When I participated in the National Hispanic Medical Association’s (NHMA) annual meeting several weeks ago, I was struck by the tangible sense of unity in the air.
The group is keenly focused on improving health care delivery for Hispanic populations, diving into areas such as diabetes and cardiovascular disease outcomes, which we know affect minority populations in disproportionately higher rates.
At the AMA, we’re working to address these diseases through our Improving Health Outcomes initiative, and now joining this effort is the Commission to End Health Care Disparities, which recently realigned its strategic plan to focus more sharply on reducing disparities tied to these two deadly diseases. The commission will collaborate with the AMA’s existing initiative, and will leverage the results from our pilot programs to prevent type 2 diabetes and heart disease.

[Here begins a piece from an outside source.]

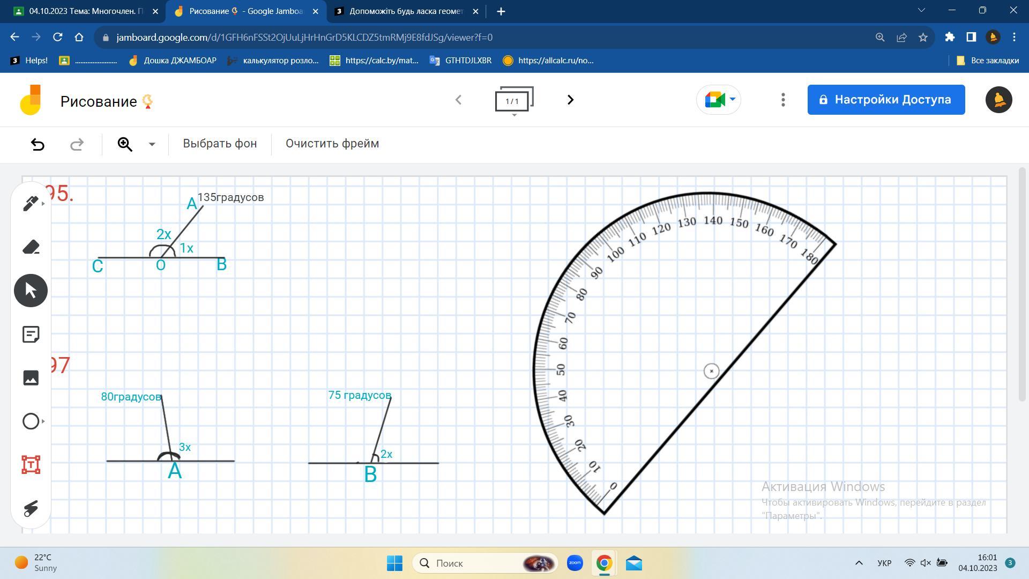Open zoom level dropdown arrow
This screenshot has height=579, width=1029.
152,144
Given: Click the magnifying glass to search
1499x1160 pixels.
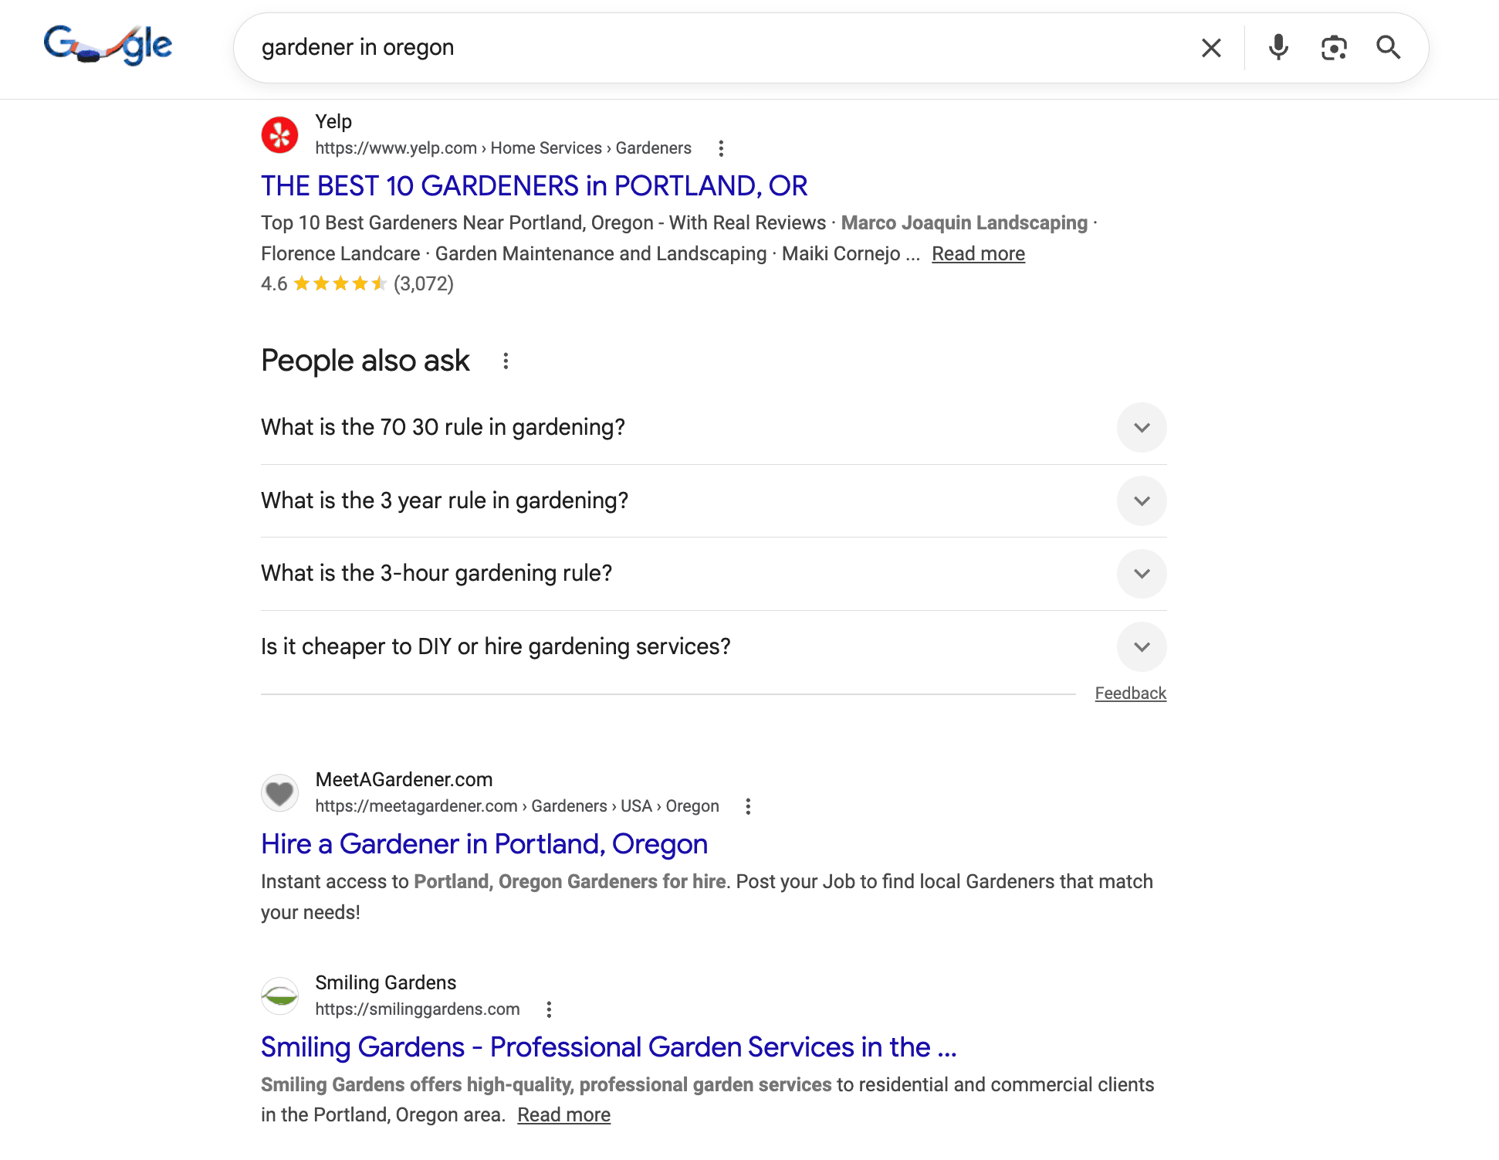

The commission—a group of more than 70 member organizations led by the AMA, the National Medical Association and the NHMA—also is starting its own pilot program in the Chicago area. It is centered on improving the collection and reporting of accurate and reliable data about patient race, ethnicity and preferred language.
Robust data such as this can help us better understand and address health care disparities in ambulatory settings. By this time next year, the commission expects to have a toolkit that any physician can use to improve data collection and reduce disparities in their practice.
Reducing disparities doesn’t happen only at the patient level, however. Our workforce should reflect the populations we serve, and the commission is setting its sights on improved promotion of diversity in the health care workforce as well.
Minority patients tend to choose minority physicians, and in general find it easier to build more trust and understanding with them. I learned at the NHMA meeting that less than 3 percent of U.S. physicians are Hispanic, even though people of this ethnicity make up about 17 percent of the U.S. population.
Looking at all underrepresented minorities, just 9 percent of U.S. physicians are African-American, Hispanic, American Indian, Native Hawaiian or Alaskan Native, even though nearly 30 percent of the U.S. population is from these ethnic groups.
That’s not an accurate reflection of the population we serve, but the commission’s work will get us closer, especially with initiatives like the AMA’s Doctors Back to School program, which connects practicing physicians with schools in underserved areas in their communities. These volunteer physicians serve as role models to minority kids, encouraging them to pursue a career in medicine.
Other medical associations are addressing health disparities in a variety of ways. For instance, the American Academy of Family Physicians (AAFP) has developed principles of cultural proficiency to offer suggestions on how the medical community can better work across cultures. AAFP worked with the AMA to adapt the Doctors Back to School program for use by family physicians. The American Academy of Pediatrics also is delving into improved access to care for minority children at the community level.
Fewer disparities in health care and a more diverse workforce should lead to better health outcomes for our minority populations. It will take a lot of work—including greater education of patients, increased health literacy and higher community involvement—but groups like NHMA and the Commission to End Health Care Disparities are getting us there.